Где тень найду, скиталец беспокойный?

Отраду где? Где сердца гордый мир?

Все смерть взяла. Ни злато, ни сапфир,

Ни царский трон - мздой не были б достойной

За дар двойной былого. Рок постиг!

Что делать мне? Повить чело кручиной -

И так нести тягчайшее из иг.

Прекрасна жизнь - на вид. Но день единый, -

Что долгих лет усильем ты воздвиг, -

Вдруг по ветру развеет паутиной.


            CCLXXIX

Поют ли жалобно лесные птицы,

Листва ли шепчет в летнем ветерке,

Струи ли с нежным рокотом в реке,

Лаская брег, гурлят, как голубицы, -

Где б я ни сел, чтоб новые страницы

Вписать в дневник любви, моей тоске

Родные вздохи вторят вдалеке,

И тень мелькнет живой царицы.

Слова я слышу... «Полно дух крушить

Безвременно печалию, - шепнула, -

Пора от слез ланиты осушить!

Бессмертье в небе грудь моя вдохнула,

Его ль меня хотел бы ты лишить?

Чтоб там прозреть, я здесь глаза сомкнула».


            CCLXXXIX

Свой пламенник, прекрасней и ясней

Окрестных звезд, в ней небо даровало

На краткий срок земле, но ревновало

Ее вернуть на родину огней.

Проснись, прозри! С невозвратимых дней

Волшебное спадает покрывало.

Тому, что грудь мятежно волновало,

Сказала «нет» она. Ты спорил с ней.

Благодари!
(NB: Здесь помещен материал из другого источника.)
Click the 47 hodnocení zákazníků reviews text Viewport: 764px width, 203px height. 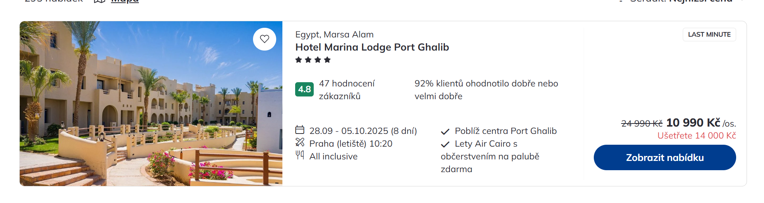347,90
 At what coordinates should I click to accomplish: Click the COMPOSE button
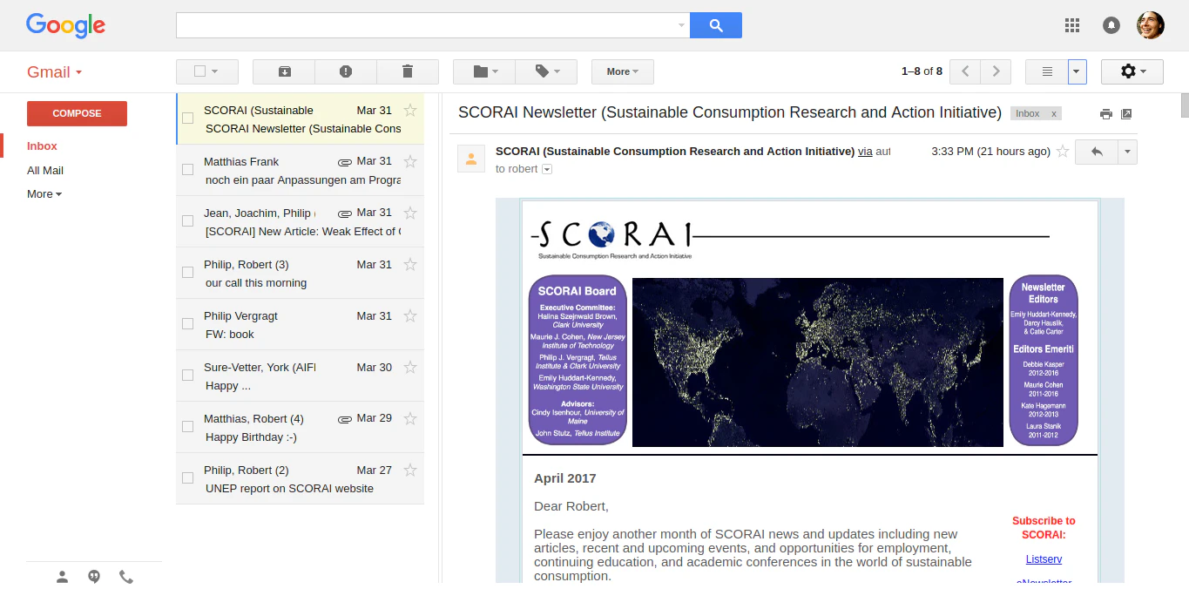77,113
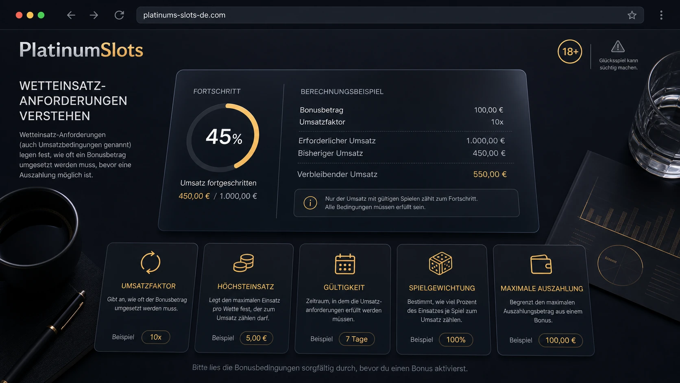
Task: Click the info icon in the notice box
Action: (310, 203)
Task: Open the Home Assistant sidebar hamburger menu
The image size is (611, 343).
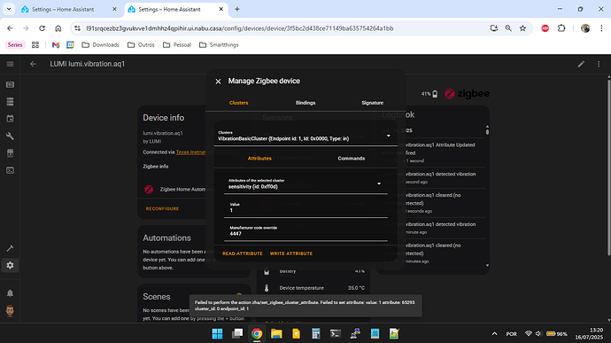Action: 10,64
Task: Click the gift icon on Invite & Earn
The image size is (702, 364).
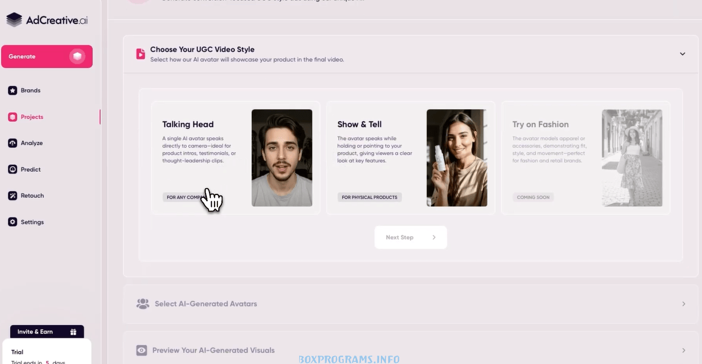Action: 73,332
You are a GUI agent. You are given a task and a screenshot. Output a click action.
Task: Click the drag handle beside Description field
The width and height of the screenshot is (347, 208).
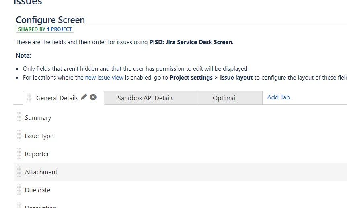[19, 205]
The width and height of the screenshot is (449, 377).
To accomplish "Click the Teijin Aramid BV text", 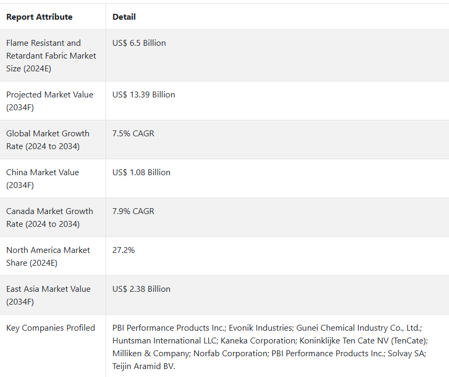I will [x=143, y=366].
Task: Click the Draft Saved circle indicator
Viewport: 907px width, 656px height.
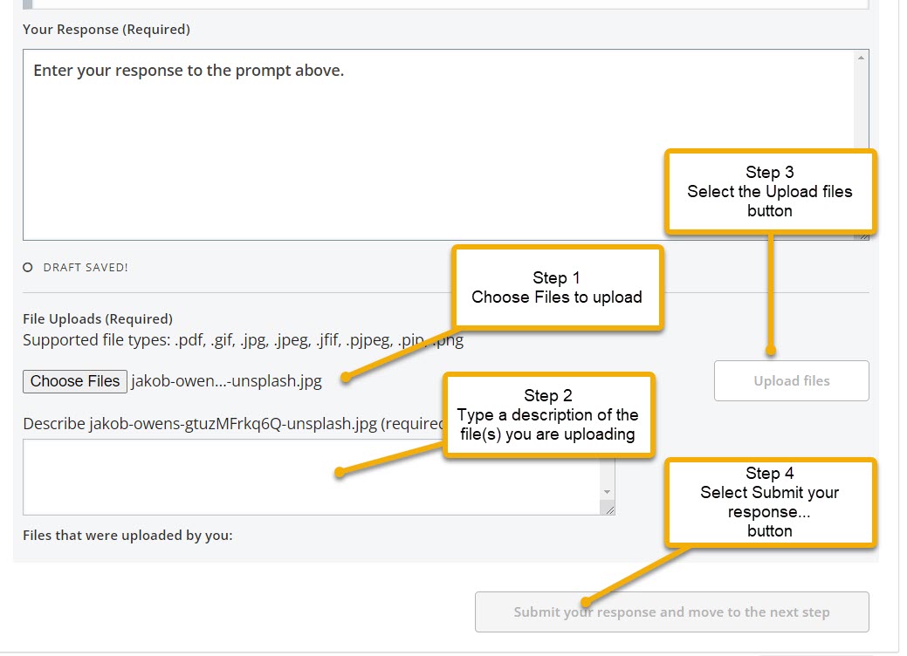Action: [x=28, y=268]
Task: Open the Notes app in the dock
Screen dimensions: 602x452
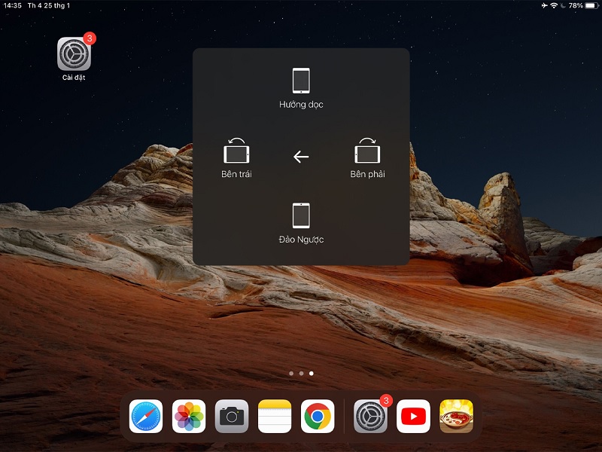Action: [278, 415]
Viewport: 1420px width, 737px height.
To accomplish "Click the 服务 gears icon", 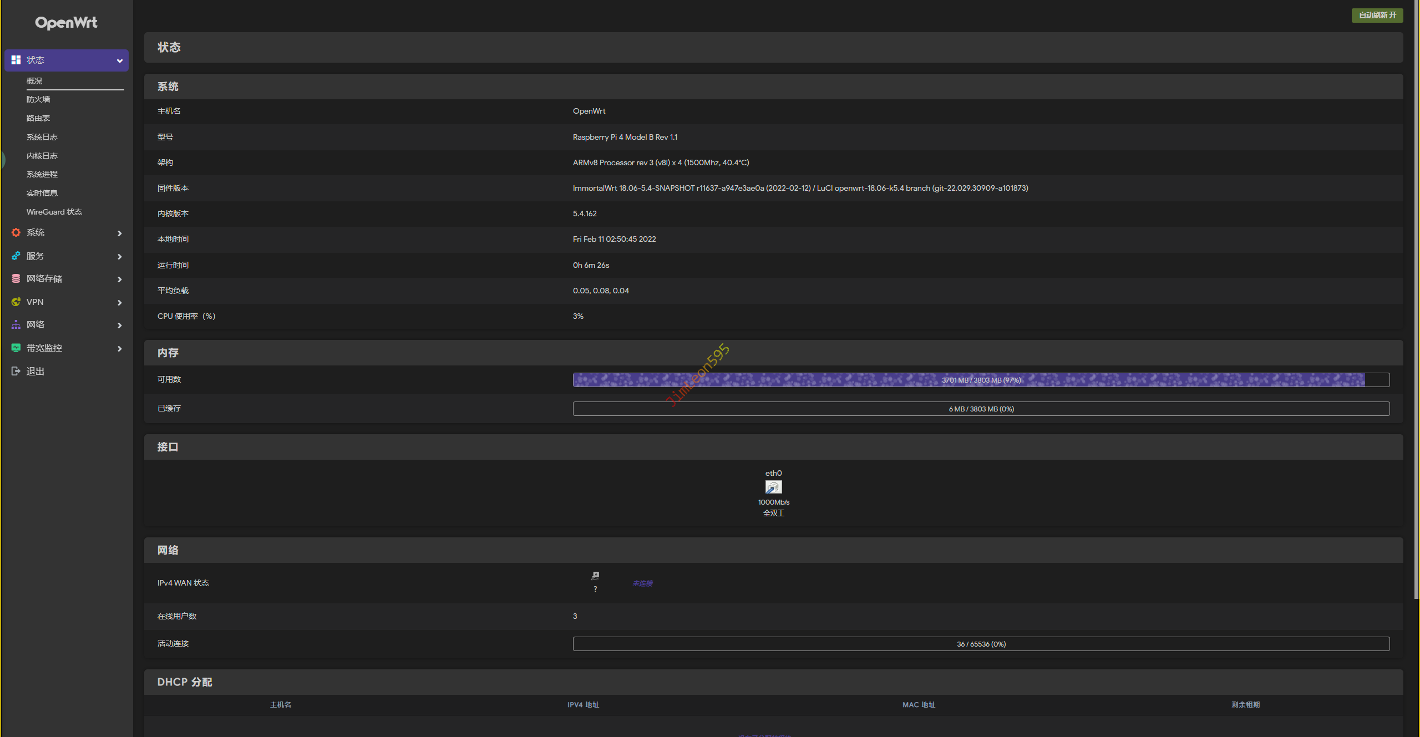I will tap(16, 256).
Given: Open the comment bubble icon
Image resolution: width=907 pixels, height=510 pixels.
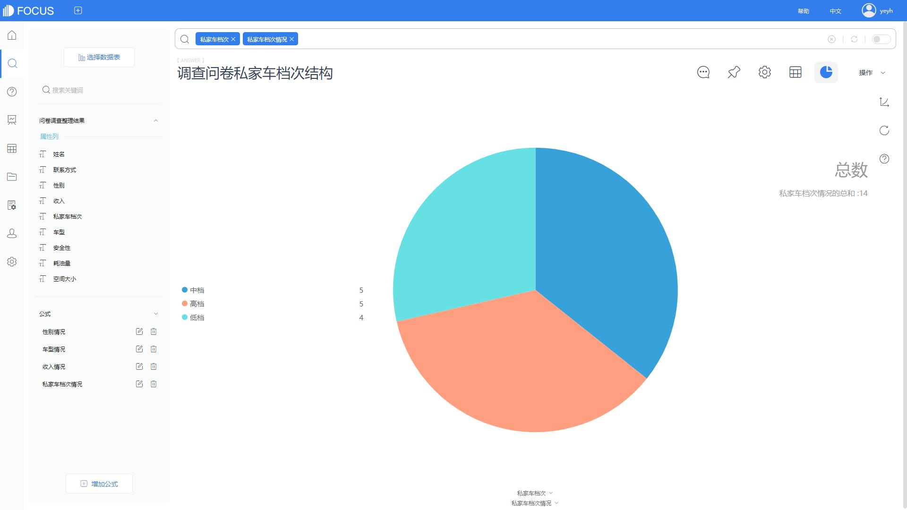Looking at the screenshot, I should point(703,72).
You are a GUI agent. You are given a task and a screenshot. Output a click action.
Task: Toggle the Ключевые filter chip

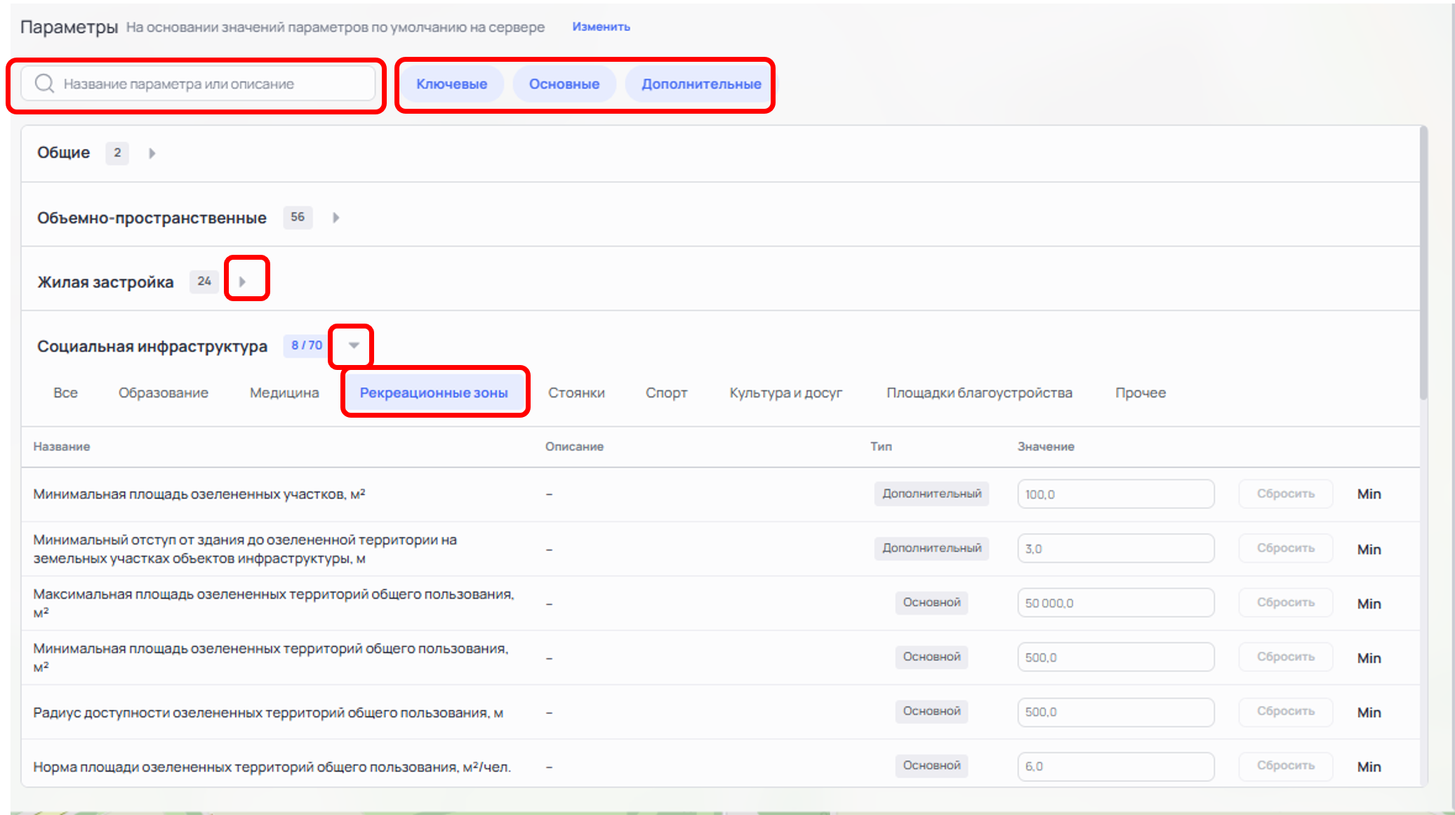451,84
То нежным умиленьем,

То строгостью она любовь звала

Божественней расцвесть над вожделеньем.

Святых искусств достойные дела

Глаголом гимн творит, краса - явленьем:

Я сплел ей лавр, она меня спасла!


             CCCII

Восхитила мой дух за грань вселенной

Тоска по той, что от земли взята;

И я вступил чрез райские врата

В круг третий душ. Сколь менее надменной

Она предстала в красоте нетленной!

Мне руку дав, промолвила: «Я та,

Что страсть твою гнала. Но маета

Недолго длилась, и неизреченный

Мне дан покой. Тебя лишь возле нет, -

Но ты придешь, - и дольнего покрова,

Что ты любил. Будь верен; я - твой свет».

Что ж руку отняла и смокло слово?

Ах, если б сладкий все звучал привет,

Земного дня я б не увидел снова!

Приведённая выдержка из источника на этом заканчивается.